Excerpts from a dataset
============

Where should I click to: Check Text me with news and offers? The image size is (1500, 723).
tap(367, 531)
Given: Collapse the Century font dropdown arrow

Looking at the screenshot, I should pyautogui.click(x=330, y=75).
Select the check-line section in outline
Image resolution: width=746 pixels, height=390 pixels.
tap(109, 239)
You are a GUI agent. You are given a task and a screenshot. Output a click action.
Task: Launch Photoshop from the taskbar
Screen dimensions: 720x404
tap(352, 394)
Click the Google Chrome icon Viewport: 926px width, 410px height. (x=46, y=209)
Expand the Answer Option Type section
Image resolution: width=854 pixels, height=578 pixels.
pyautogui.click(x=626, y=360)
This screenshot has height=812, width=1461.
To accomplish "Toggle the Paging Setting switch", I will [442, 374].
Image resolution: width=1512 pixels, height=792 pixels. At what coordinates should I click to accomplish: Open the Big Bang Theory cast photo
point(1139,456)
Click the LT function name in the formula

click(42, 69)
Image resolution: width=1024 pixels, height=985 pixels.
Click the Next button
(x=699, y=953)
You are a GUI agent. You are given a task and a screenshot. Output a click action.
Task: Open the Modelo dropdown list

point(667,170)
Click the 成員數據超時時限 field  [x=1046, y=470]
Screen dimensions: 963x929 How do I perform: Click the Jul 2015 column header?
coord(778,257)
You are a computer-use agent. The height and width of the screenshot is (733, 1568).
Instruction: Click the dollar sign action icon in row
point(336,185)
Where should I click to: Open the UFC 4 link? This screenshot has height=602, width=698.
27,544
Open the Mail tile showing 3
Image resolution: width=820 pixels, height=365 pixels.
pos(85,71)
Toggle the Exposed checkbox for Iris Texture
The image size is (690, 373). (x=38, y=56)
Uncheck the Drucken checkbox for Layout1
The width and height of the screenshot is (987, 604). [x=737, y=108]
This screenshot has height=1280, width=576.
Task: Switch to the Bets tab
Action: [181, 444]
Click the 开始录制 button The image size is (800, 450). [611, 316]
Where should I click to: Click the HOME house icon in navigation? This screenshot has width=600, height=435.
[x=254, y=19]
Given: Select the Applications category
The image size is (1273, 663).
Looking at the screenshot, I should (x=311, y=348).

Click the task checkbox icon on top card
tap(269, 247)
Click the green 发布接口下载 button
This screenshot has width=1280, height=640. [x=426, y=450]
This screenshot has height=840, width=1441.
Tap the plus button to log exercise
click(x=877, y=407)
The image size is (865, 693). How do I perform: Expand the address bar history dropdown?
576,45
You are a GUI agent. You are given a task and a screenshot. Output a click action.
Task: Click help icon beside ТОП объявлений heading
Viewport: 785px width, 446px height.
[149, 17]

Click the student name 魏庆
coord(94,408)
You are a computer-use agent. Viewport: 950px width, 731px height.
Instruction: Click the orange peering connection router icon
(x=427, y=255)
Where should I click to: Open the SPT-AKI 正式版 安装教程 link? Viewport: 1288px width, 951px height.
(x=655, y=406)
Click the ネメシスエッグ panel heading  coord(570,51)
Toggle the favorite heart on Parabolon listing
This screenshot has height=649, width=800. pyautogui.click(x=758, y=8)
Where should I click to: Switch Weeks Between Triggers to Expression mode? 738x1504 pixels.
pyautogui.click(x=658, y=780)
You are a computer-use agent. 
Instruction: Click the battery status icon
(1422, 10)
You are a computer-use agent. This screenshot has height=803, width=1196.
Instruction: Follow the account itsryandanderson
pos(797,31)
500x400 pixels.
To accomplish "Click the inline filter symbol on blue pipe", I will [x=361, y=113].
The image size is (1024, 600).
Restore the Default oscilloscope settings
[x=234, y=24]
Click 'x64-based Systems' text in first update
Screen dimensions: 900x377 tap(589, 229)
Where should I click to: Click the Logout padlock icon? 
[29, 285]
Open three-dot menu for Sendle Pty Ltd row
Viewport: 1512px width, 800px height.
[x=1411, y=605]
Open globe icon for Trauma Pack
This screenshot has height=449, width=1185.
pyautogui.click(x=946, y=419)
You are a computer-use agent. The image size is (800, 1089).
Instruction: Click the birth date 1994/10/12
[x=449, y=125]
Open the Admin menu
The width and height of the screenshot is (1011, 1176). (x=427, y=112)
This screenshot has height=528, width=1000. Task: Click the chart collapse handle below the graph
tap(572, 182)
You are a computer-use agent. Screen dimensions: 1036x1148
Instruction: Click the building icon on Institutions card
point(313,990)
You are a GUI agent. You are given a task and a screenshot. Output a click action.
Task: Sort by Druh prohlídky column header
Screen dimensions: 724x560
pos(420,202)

============

** Work request **
Please write out, exactly as they appear, only the lines from the one holding "Instruction: Click the building" through the end of the data.

** Your response **
Instruction: Click the building icon on Institutions card
point(313,990)
You are a GUI agent. You are given a task and a screenshot. Output a click action.
Task: Sort by Druh prohlídky column header
Screen dimensions: 724x560
pos(420,202)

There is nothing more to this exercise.